Description of the task >>
Copy only the lines between the one containing "Task: Click the slide" and the end of the records, both included, leaving out pictures.

Collected data:
....
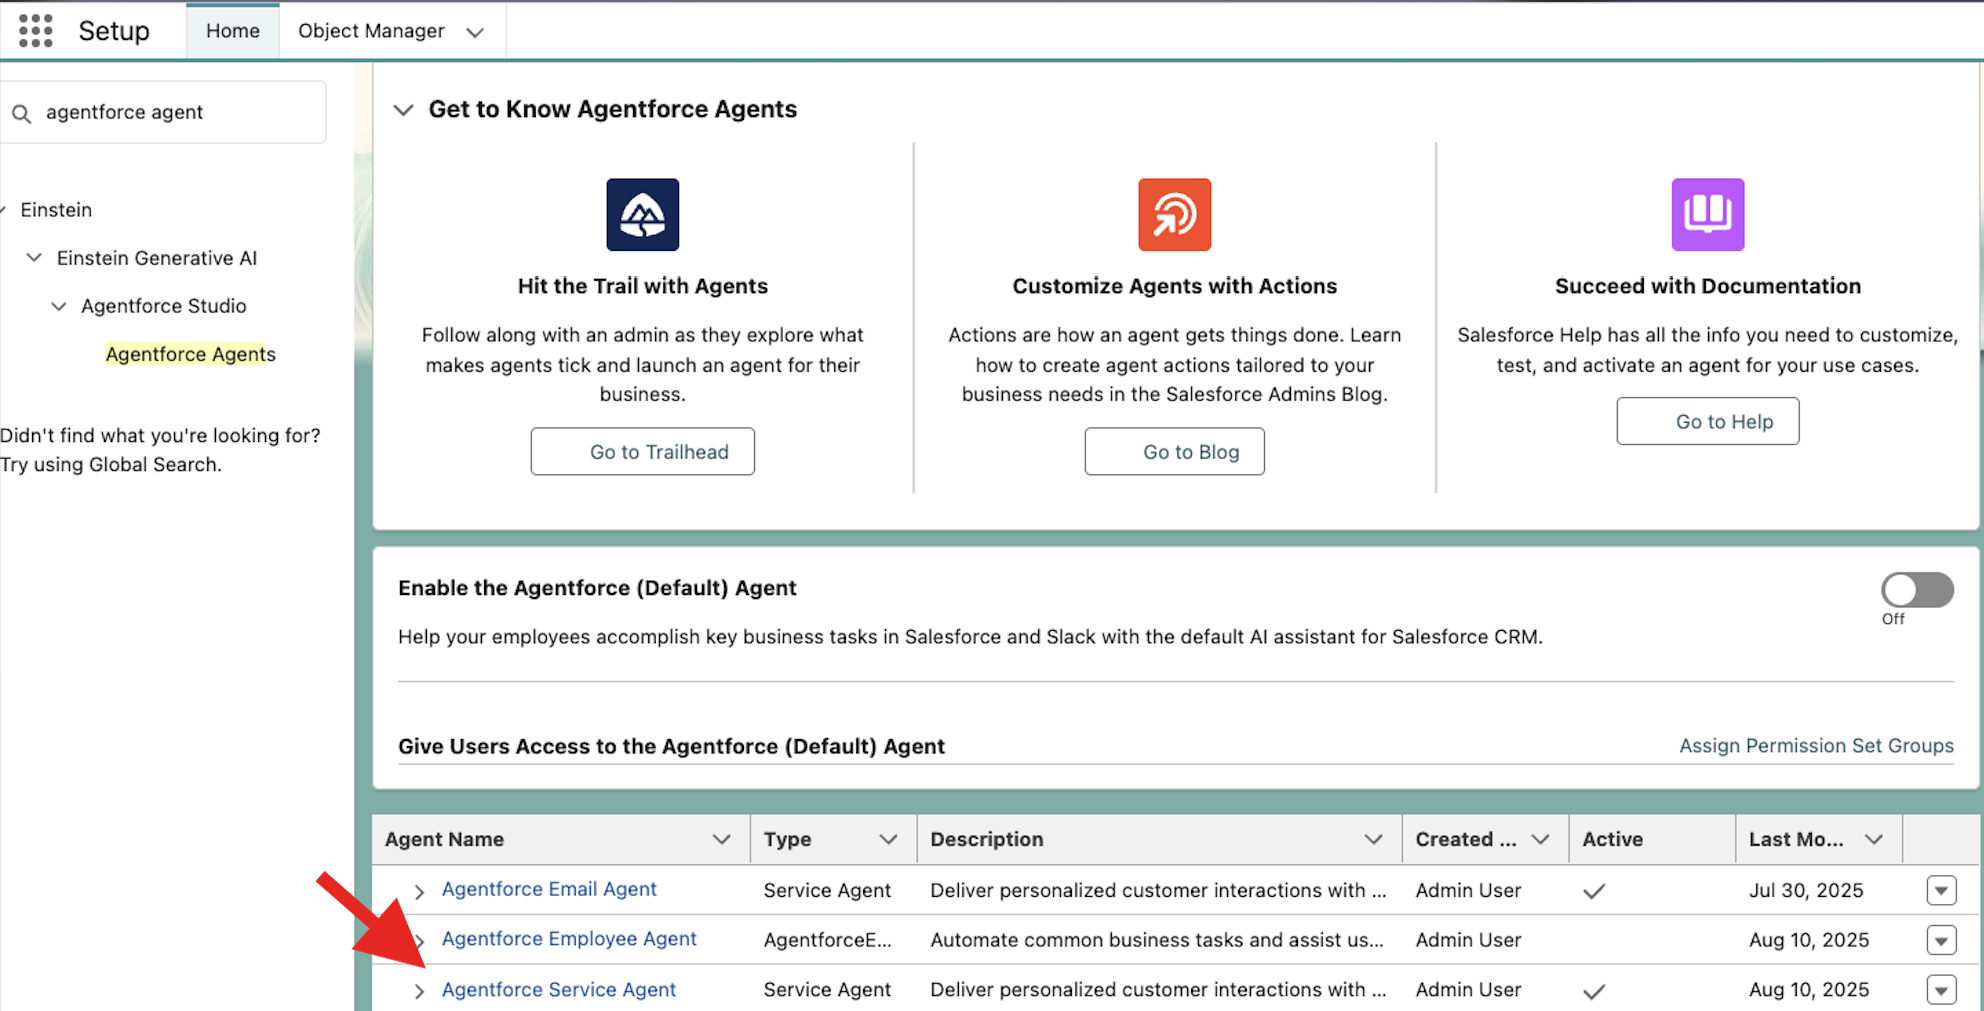Collapse the Agentforce Studio tree node
This screenshot has width=1984, height=1011.
(x=59, y=306)
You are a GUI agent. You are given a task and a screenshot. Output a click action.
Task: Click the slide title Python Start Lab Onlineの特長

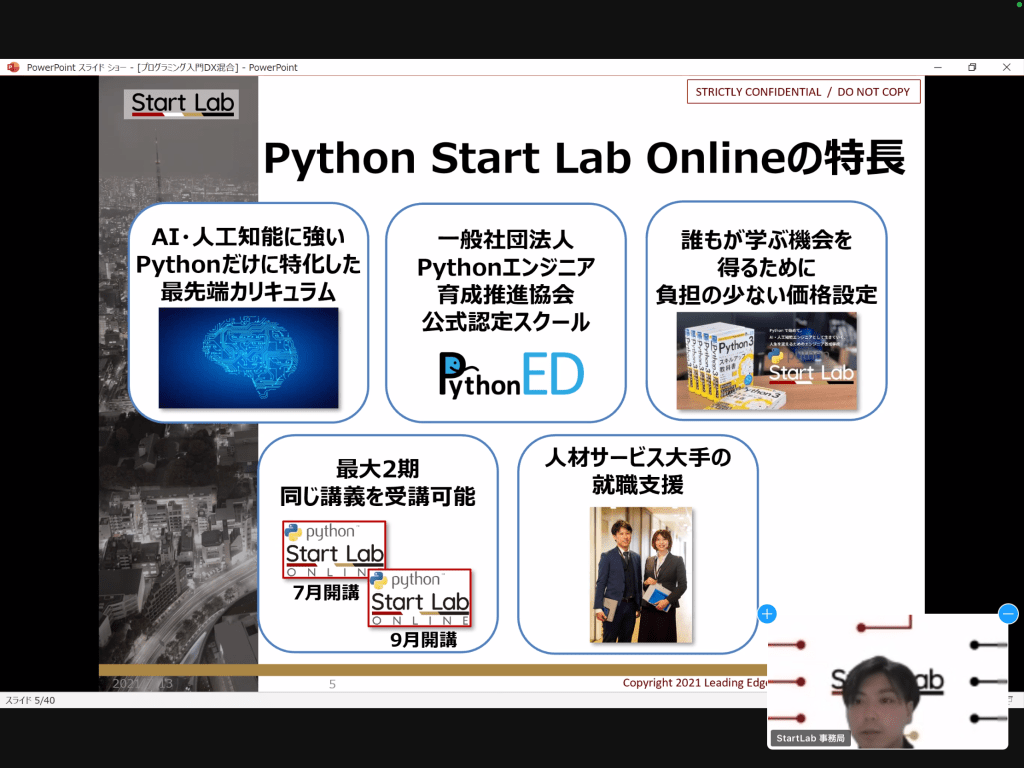[x=584, y=159]
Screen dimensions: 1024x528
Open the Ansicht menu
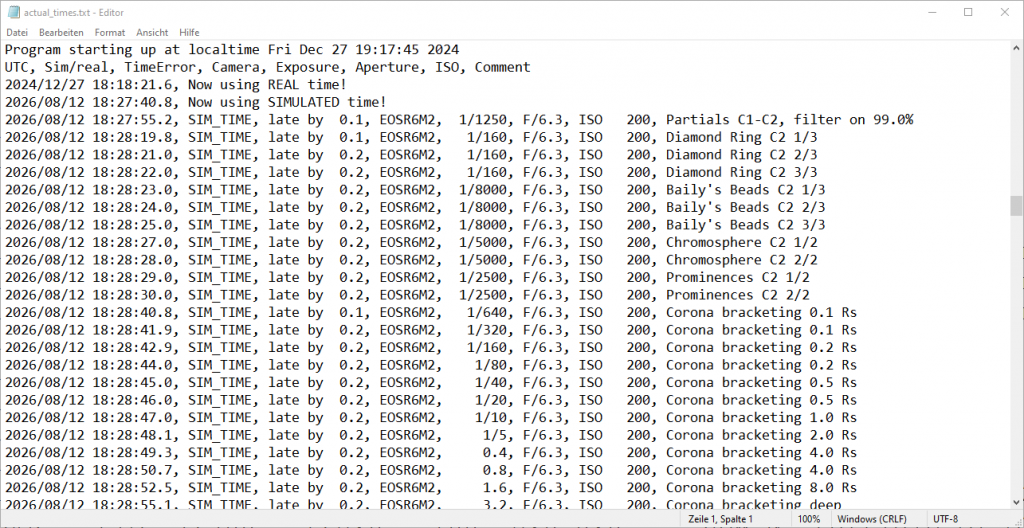152,33
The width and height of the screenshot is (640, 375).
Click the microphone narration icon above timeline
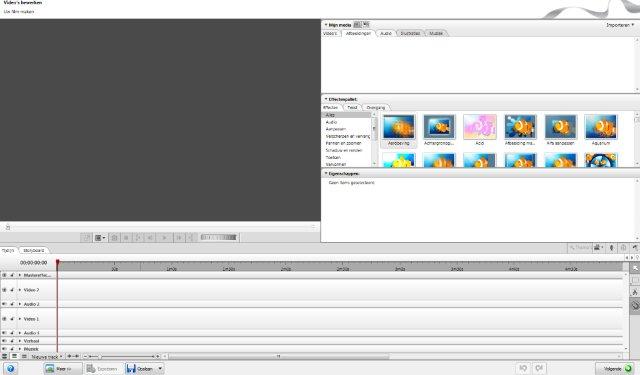[x=611, y=248]
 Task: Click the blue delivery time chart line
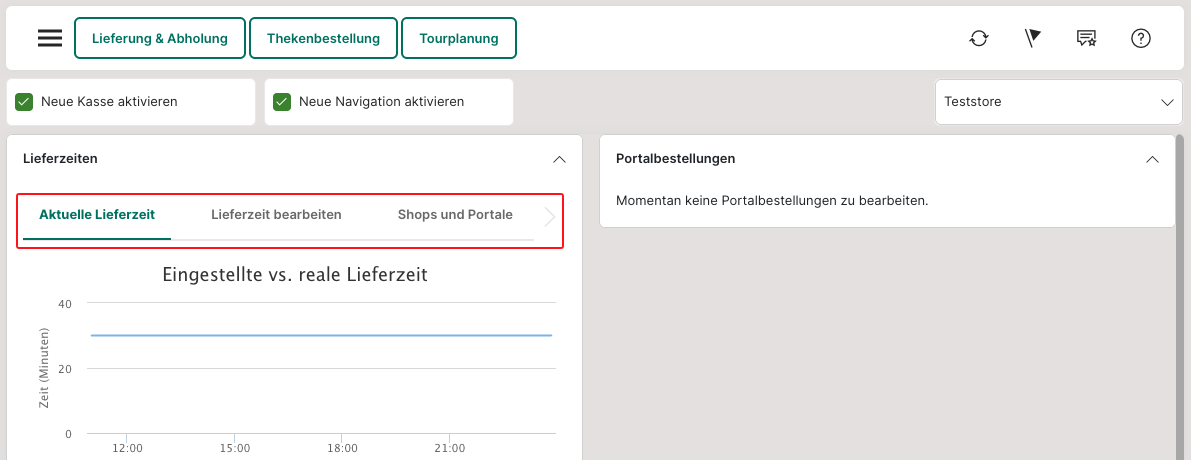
....
Written reply >>
Task: Click the slide title Python Start Lab Onlineの特長

[x=584, y=159]
Screen dimensions: 1024x528
Open the Ansicht menu
152,33
The width and height of the screenshot is (640, 375).
Click the microphone narration icon above timeline
[x=611, y=248]
 Task: Click the blue delivery time chart line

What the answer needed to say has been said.